**作業一覧:**
**a)** ゴム組成物の特許文書から、「ゴム組成物、その製造方法並びにそれらから得られる加硫された複合材料」から「含有する多層生成物に関する。」までの部分を、両端の語句も含めてそのまま再掲してください。
**b)** ゴム組成物の特許文書の続きを、最後に示された文の次から書いてください。

**ページ抜粋:**
++++++++

説明

ゴム組成物、その製造方法並びにそれらから得られる加硫された複合材料

【課題】HNBRを当該支持体材料上に直接、強化材を前処理する必要なく、加硫可能にする組成物を提供する。
【解決手段】以下の成分:
a)0.1〜98.4質量%のHNBRゴム、
b)0.1〜20質量%のペルオキシド架橋系及び
c)0.5〜40質量%のレゾルシノール−ホルムアルデヒド樹脂
を含有する組成物によって解決される。

【発明の詳細な説明】
【技術分野】
【0001】
本発明は水素化ニトリル−ブタジエンゴム(HNBR)、ペルオキシド架橋系及びレゾルシノール−ホルムアルデヒド樹脂を含有する組成物、該HNBR組成物の製造方法、接着促進剤としてのHNBR組成物の使用並びに本発明による組成物を含有する多層生成物に関する。
【背景技術】
【0002】
未処理織物及び強化材のための接着基剤として使用できる組成物に関して高い需要がある。未処理織物及び強化材は、例えば溶液からの被覆過程(含浸工程)によるか又はラテックス浸漬を使用することによって接着目的のための特別な表面処理がなされていない織物及び強化材であると解される。支持体材料とゴムの表面間の結合は、複合材料系において欠点とならないように十分に強力でなければならない。
【0003】
ゴムと未処理の支持体材料との直接的な反応、かつ引き続いてのペルオキシド架橋は先行技術では知られていない。類似の直接接着法は、バイエルAG社によって刊行されたゴム工業のためのハンドブック、第2版、1991年、第500頁(Handbuch fuer die Gummiindustrie, 2nd Edition, 1991, p. 500)に記載される唯一の硫黄で加硫可能な系、例えばポリクロロプレン及びニトリルゴムである。該方法をHNBRをベースとするペルオキシド加硫系で使用することは従来開示されていない。

++++++++

**提供データ:**
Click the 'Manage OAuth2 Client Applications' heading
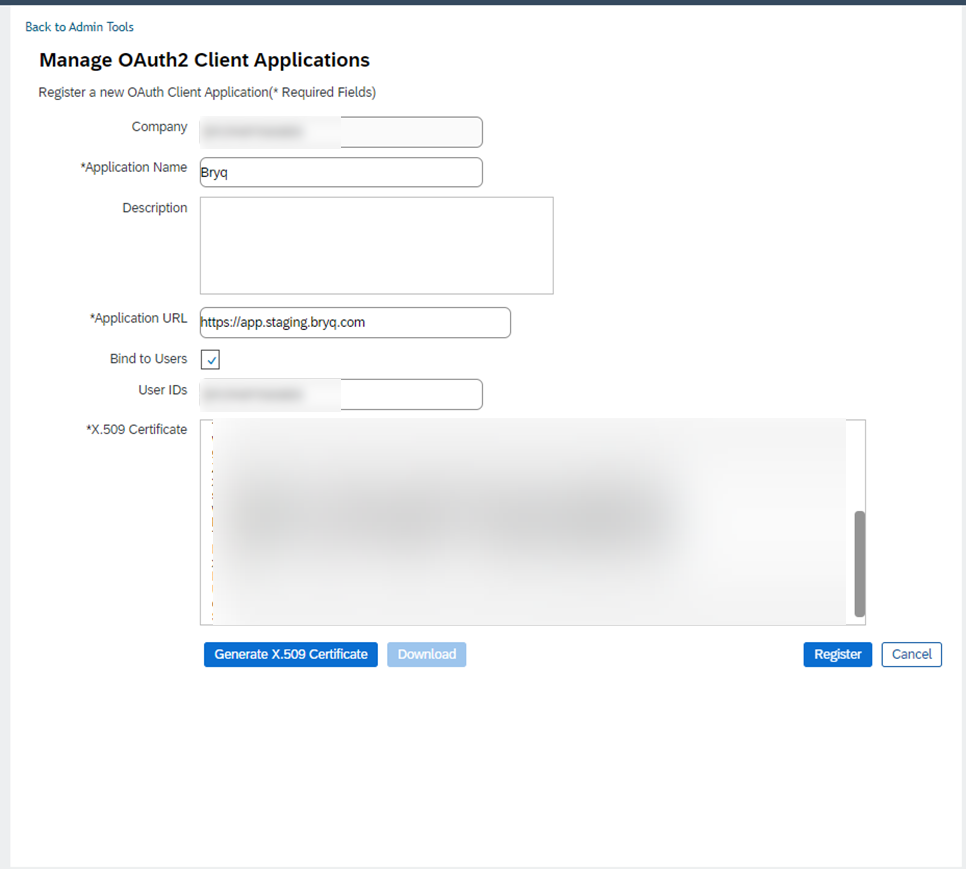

++++++++

**各作業の答え:**
**a)**
ゴム組成物、その製造方法並びにそれらから得られる加硫された複合材料

【課題】HNBRを当該支持体材料上に直接、強化材を前処理する必要なく、加硫可能にする組成物を提供する。
【解決手段】以下の成分:
a)0.1〜98.4質量%のHNBRゴム、
b)0.1〜20質量%のペルオキシド架橋系及び
c)0.5〜40質量%のレゾルシノール−ホルムアルデヒド樹脂
を含有する組成物によって解決される。

【発明の詳細な説明】
【技術分野】
【0001】
本発明は水素化ニトリル−ブタジエンゴム(HNBR)、ペルオキシド架橋系及びレゾルシノール−ホルムアルデヒド樹脂を含有する組成物、該HNBR組成物の製造方法、接着促進剤としてのHNBR組成物の使用並びに本発明による組成物を含有する多層生成物に関する。

**b)**
【0004】
ペルオキシド架橋されるべき本来のゴムを支持体材料に良好に結合させることを保証するために、該支持体材料は前処理しなければならない。前処理のために該支持体材料を、例えばいわゆる上塗り層の適用のためにラテックス又は溶液で処理する。かかる上塗り層は幾つかの化学的に異なる成分を有する。これらは一般にポリクロロプレン、ポリビニルピリジン、ポリブタジエン又はポリブタジエンコポリマー(アクリロニトリル、スチレンからなる群から選択される)又は前記のポリマーの混合物からなる群から選択されるゴムからなる。更にしばしばラテックス添加樹脂、例えばレゾルシノール樹脂と硬化剤、例えばホルムアルデヒド(又はホルムアルデヒド供与体)及び場合によりシラン化合物と混合することが好適である。かかるラテックスはRFLラテックス(レゾルシノール−ホルムアルデヒドラテックス)と呼称される。
【0005】
支持体材料をラテックス中に浸漬させ、乾燥させ、かつ完全に反応させ、次いで本来のゴムを前処理された支持体材料上で加硫する。加硫は硫黄又は硫黄系及びペルオキシドの両方で実施できる。
【0006】
ポリブタジエン又はポリブタジエンコポリマー、ポリクロロプレン又はポリビニルピリジンをベースとする慣用のラテックスで含浸された織物は、ペルオキシド架橋されたゴム(製造の次の工程で使用される)を使用する場合に、特に老化後に明らかな欠点を示す。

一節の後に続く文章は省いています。